Greetings! It's time for another tutorial, as we go through the various Chaos forces. This tutorial will focus on The Great Unclean One (GUO) - Oh yeah, it's time to pus this place up!

Being that said, this tutorial can be used step by step to paint Plaguebearers as well. Both the GUO and Plaguebearers contain the same elements, so this really is a 2-in-1 tutorial. We will, however, focus on the GUO for the pictures.

So without further ado, before we get started, this is what you need and can expect:

Warning: This tutorial requires a large collection of paints. If you just started painting, contact me and I will try to give you a version that requires less paints than this.

The end-result will be the following, in terms of quality and paint-theme:

Before we begin
Time required:
Roughly 5-6 hours, depending on skill level.

Quality level:
Above tabletop standard - I'd say medium quality.

Skill level required:
Beginners / Experienced.

Techniques used:
- Priming
- Layering
- Thinning down paints
- Drybrushing
- Shading
- Technical paints

Paints required (Games Workshop line):
- Chaos Black (Spraycan primer)

- Matt Medium (Medium)

- Death World Forest (Layer)
- Nurgling Green (Layer)
- Ushabti Bone (Layer)
- Cadian Fleshtone (Layer)
- Daemonette Hide (Layer)
- Leadbelcher (Layer)
- Brass Scorpion (Layer)

- Nuln Oil (Shade)
- Agrax earthshade (Shade)
- Druchi Violet (Shade)
- Carroburg Crimson (Shade)
- Biel-Tan Green (Shade)
- Seraphim Serpia (Shade)

- Nurgles Rot (Technical)
- Typhus Corrosion (Technical)
- Ryza Rust (Technical)
- Nihilakh Oxide (Technical)

> _Records provided_:
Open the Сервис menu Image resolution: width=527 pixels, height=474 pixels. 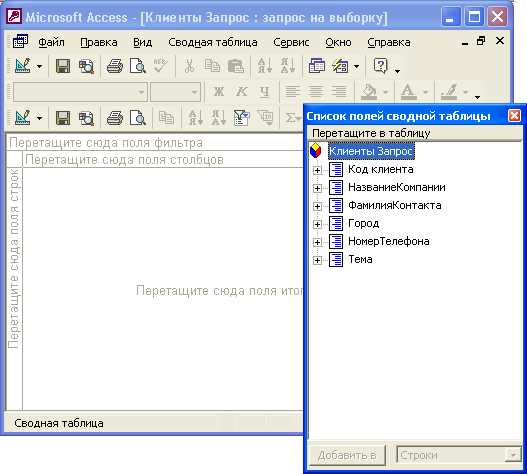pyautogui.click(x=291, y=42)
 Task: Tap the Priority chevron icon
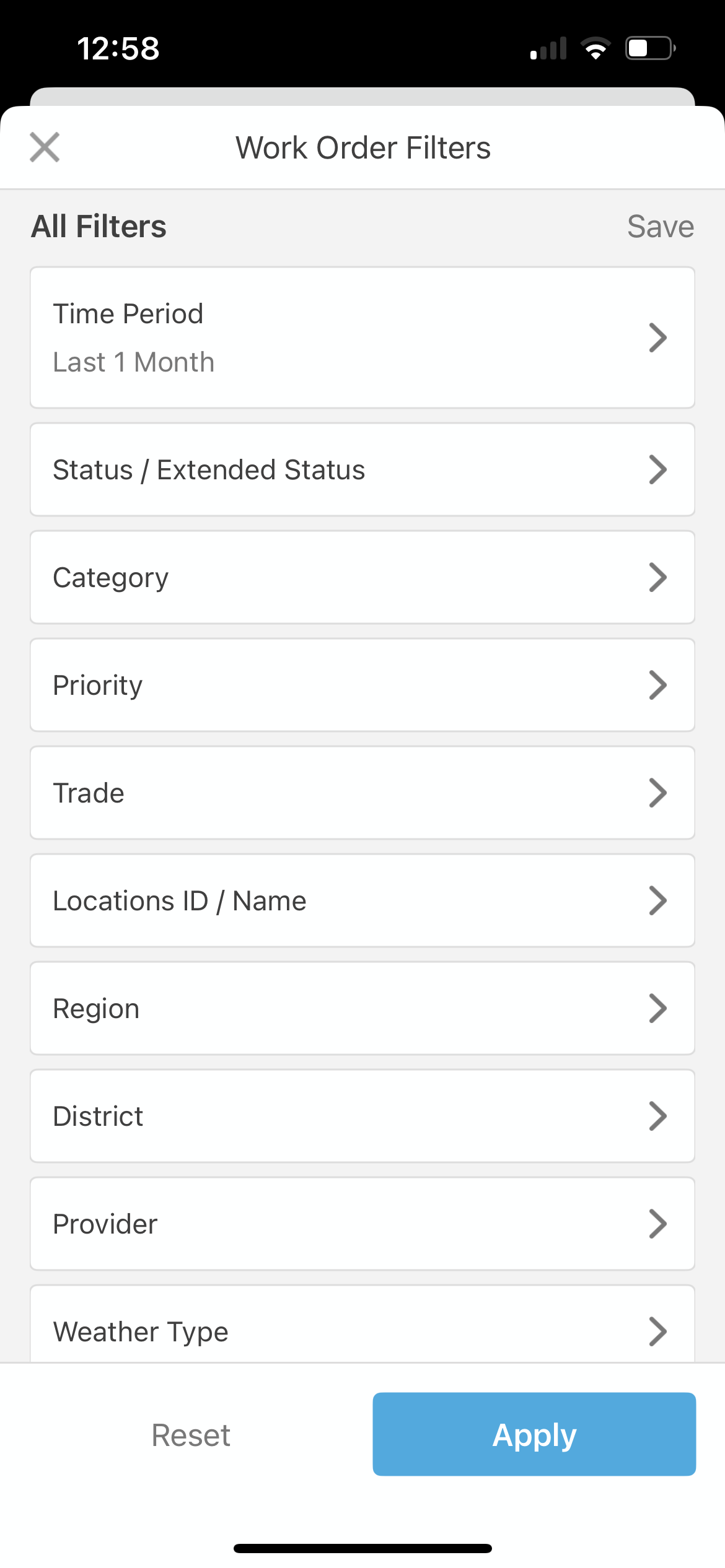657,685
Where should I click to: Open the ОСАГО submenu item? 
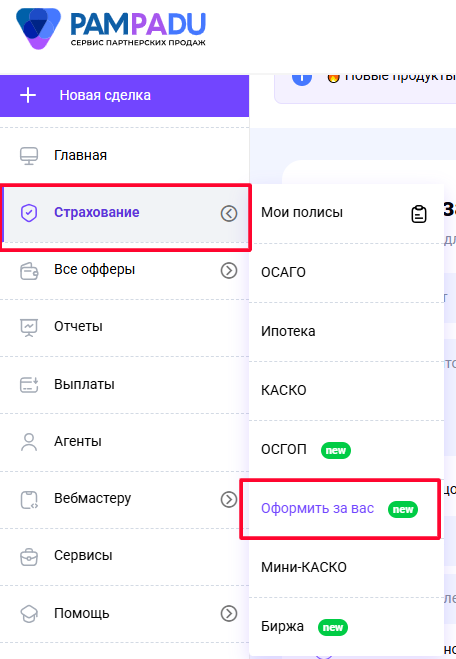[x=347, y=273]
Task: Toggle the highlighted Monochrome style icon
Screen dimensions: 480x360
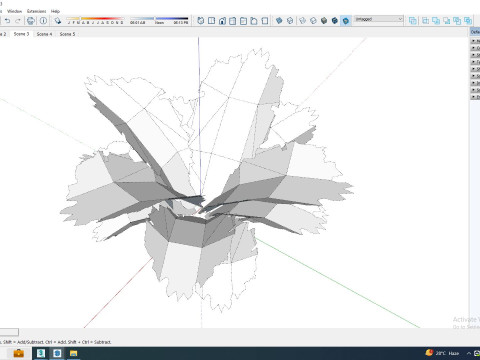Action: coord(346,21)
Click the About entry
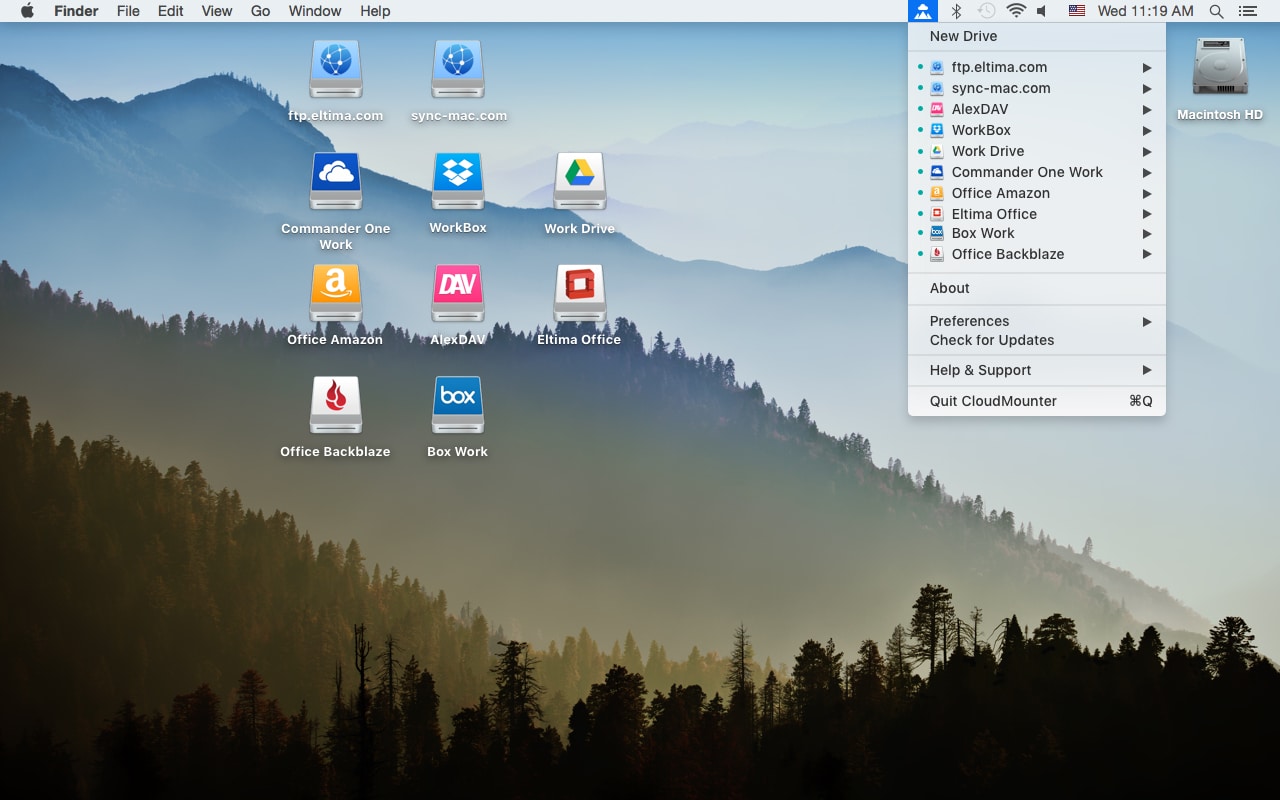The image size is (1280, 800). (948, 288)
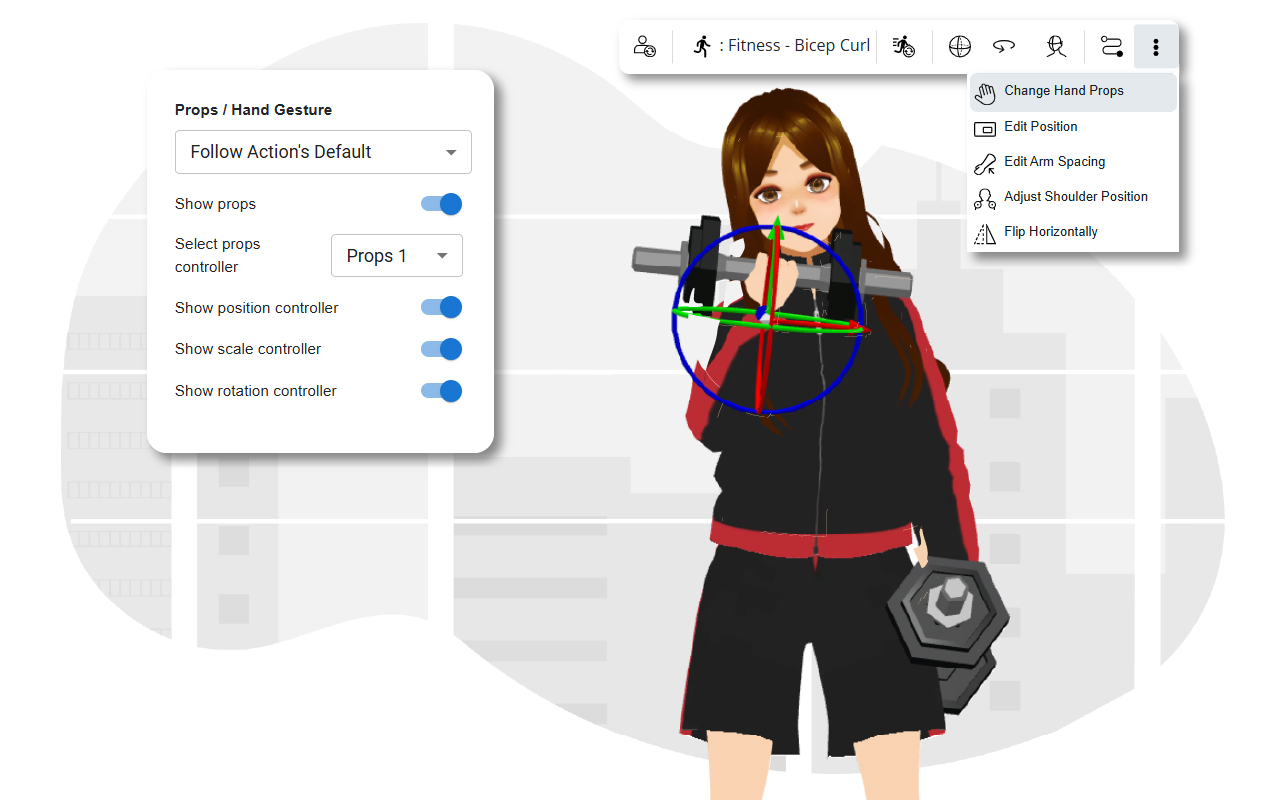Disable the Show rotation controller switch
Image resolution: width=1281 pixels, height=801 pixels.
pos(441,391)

> _Task requirements_:
- A) From the painting tutorial, repeat word for word the stretch from "Being that said, this" through "say medium quality.".
- B) Answer these from the painting tutorial:
(i) About how long does the tutorial say the work will take?
(ii) What other models can be painted by following the same steps?
(iii) Which kind of paint is Nihilakh Oxide listed as?
- C) In the painting tutorial, shorten the paragraph that begins "Being that said, this tutorial can be used" while keeping its main facts.

> _Solutions to the tasks_:
- A)
Being that said, this tutorial can be used step by step to paint Plaguebearers as well. Both the GUO and Plaguebearers contain the same elements, so this really is a 2-in-1 tutorial. We will, however, focus on the GUO for the pictures.

So without further ado, before we get started, this is what you need and can expect:

Warning: This tutorial requires a large collection of paints. If you just started painting, contact me and I will try to give you a version that requires less paints than this.

The end-result will be the following, in terms of quality and paint-theme:

Before we begin
Time required:
Roughly 5-6 hours, depending on skill level.

Quality level:
Above tabletop standard - I'd say medium quality.

- B)
(i) Roughly 5-6 hours, depending on skill level.
(ii) Plaguebearers.
(iii) Technical.

- C) The tutorial also works step by step for Plaguebearers, since they share the same elements as the GUO, but the pictures show only the GUO.